**REQUIRED TASK**
Show each line in the items below that contains the word "Open". Match case exactly.

----

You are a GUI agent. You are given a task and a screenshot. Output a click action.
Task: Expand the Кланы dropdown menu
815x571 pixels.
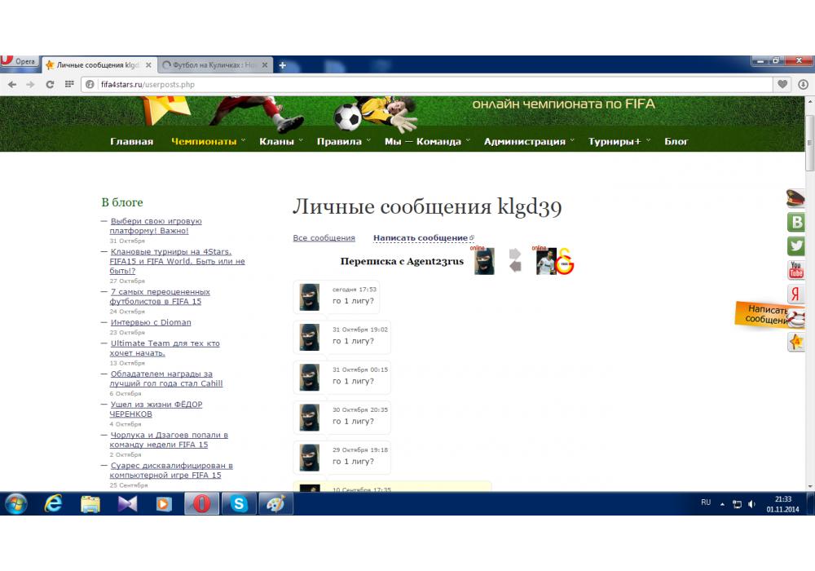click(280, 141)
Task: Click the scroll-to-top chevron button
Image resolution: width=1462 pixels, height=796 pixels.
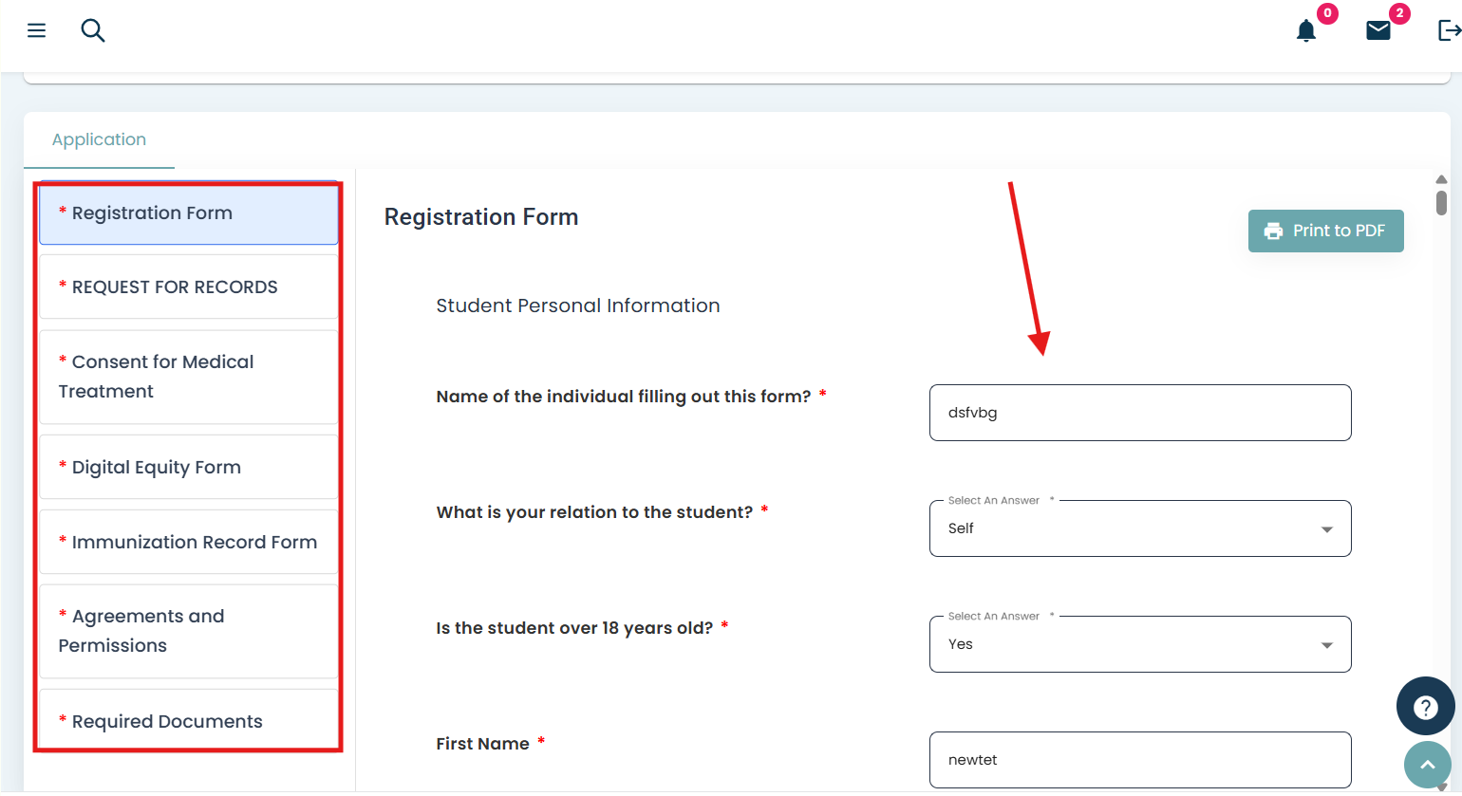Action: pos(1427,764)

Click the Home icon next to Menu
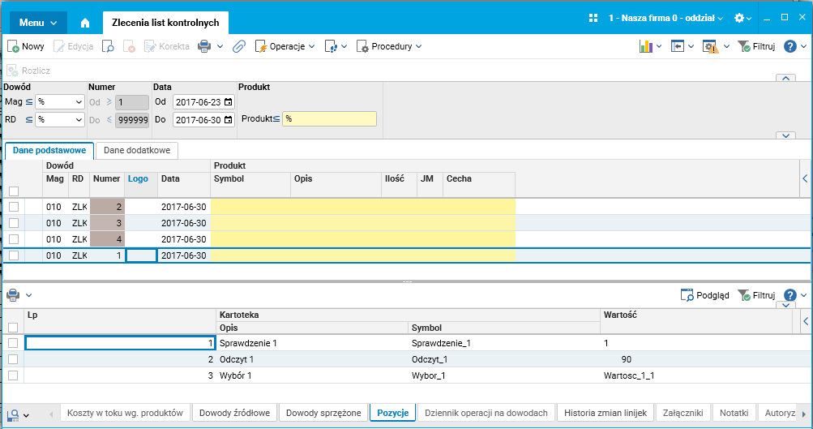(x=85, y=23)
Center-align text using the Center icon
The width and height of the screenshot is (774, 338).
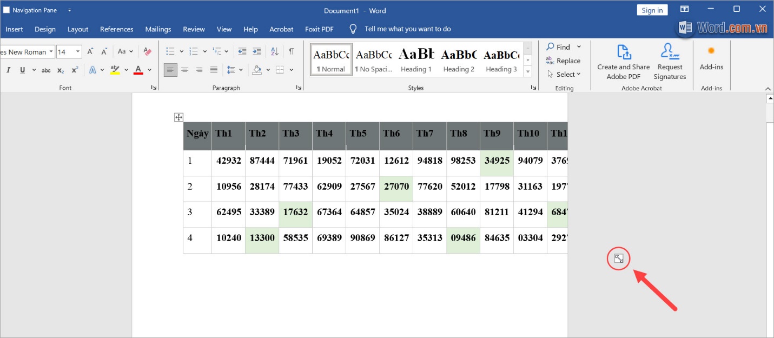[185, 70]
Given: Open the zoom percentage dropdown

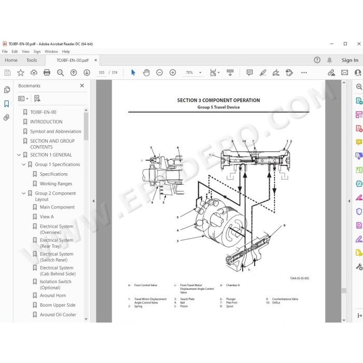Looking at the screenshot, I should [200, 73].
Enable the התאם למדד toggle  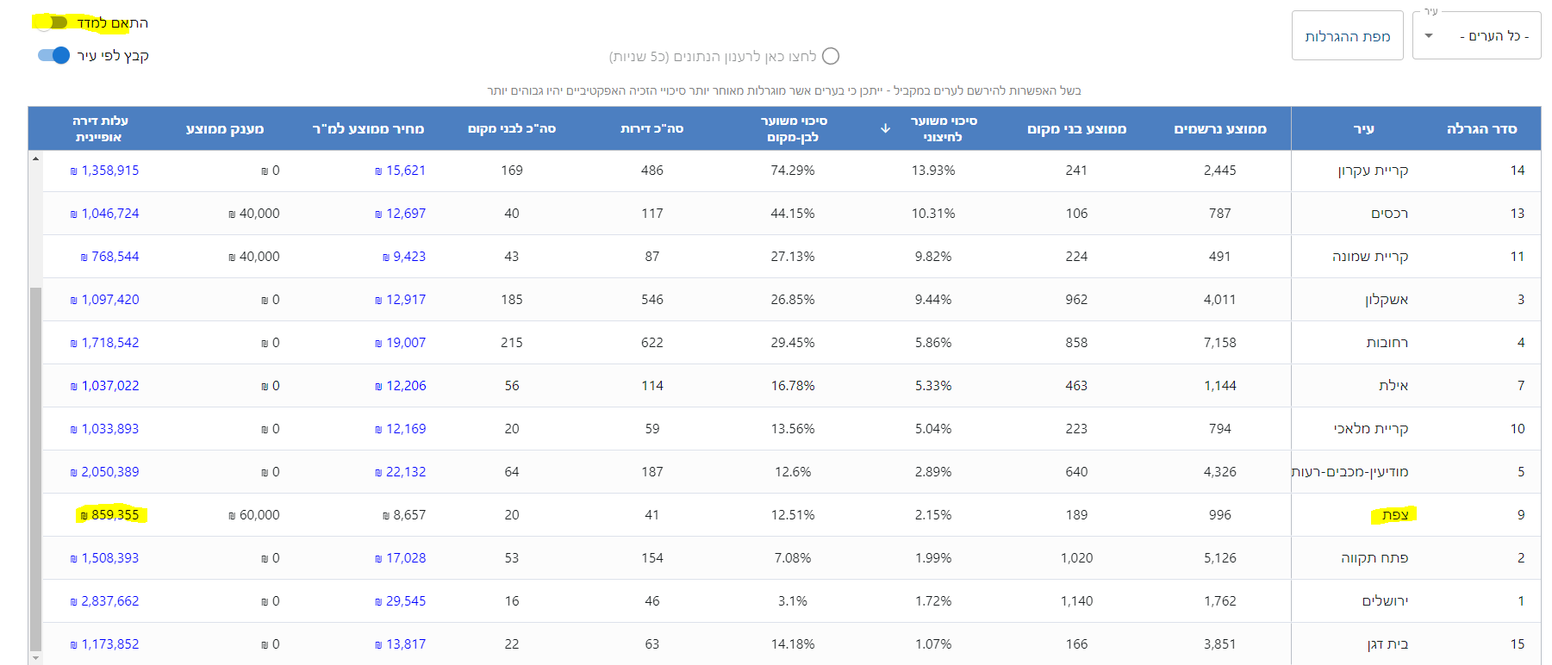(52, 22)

----

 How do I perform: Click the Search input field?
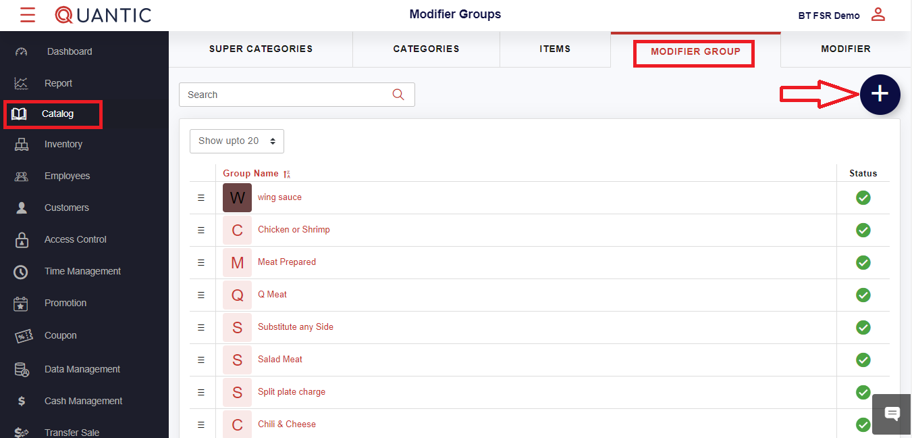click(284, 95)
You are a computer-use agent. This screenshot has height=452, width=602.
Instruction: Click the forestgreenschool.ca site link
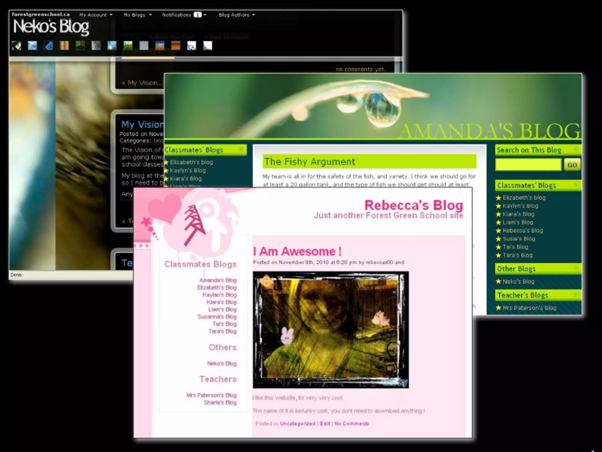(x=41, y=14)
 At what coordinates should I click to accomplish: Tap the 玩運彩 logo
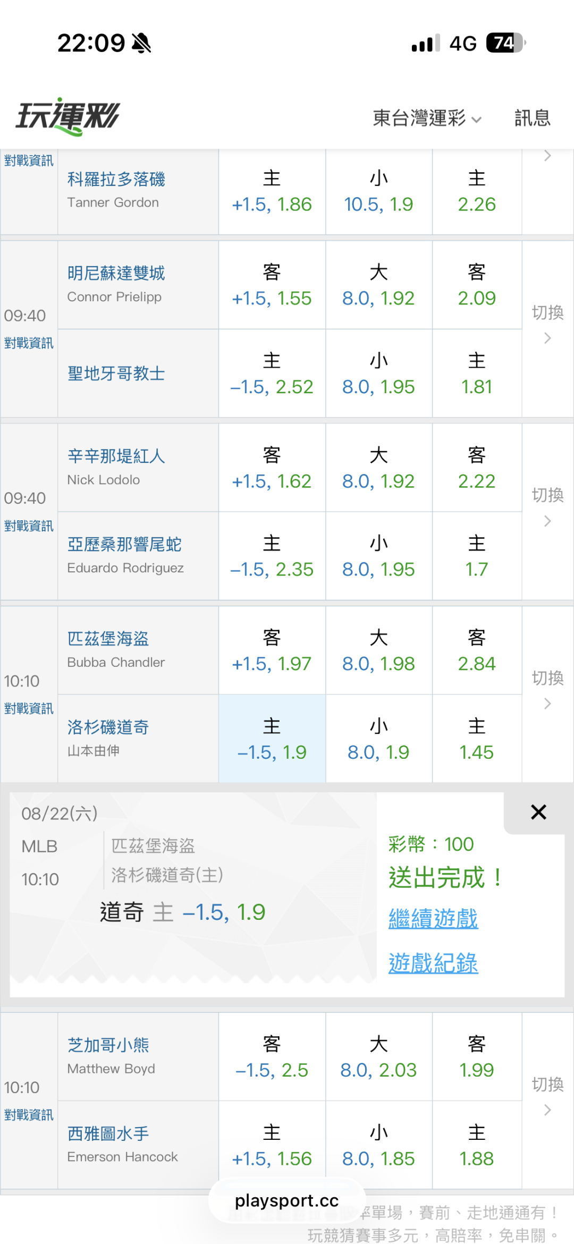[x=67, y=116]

----

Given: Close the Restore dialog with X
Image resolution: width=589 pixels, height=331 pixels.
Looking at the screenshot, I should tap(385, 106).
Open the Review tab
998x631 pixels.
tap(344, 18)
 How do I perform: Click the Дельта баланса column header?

----

**THE COMPLETED TASK**
Given: Open the zoom percentage dropdown
Open the Review tab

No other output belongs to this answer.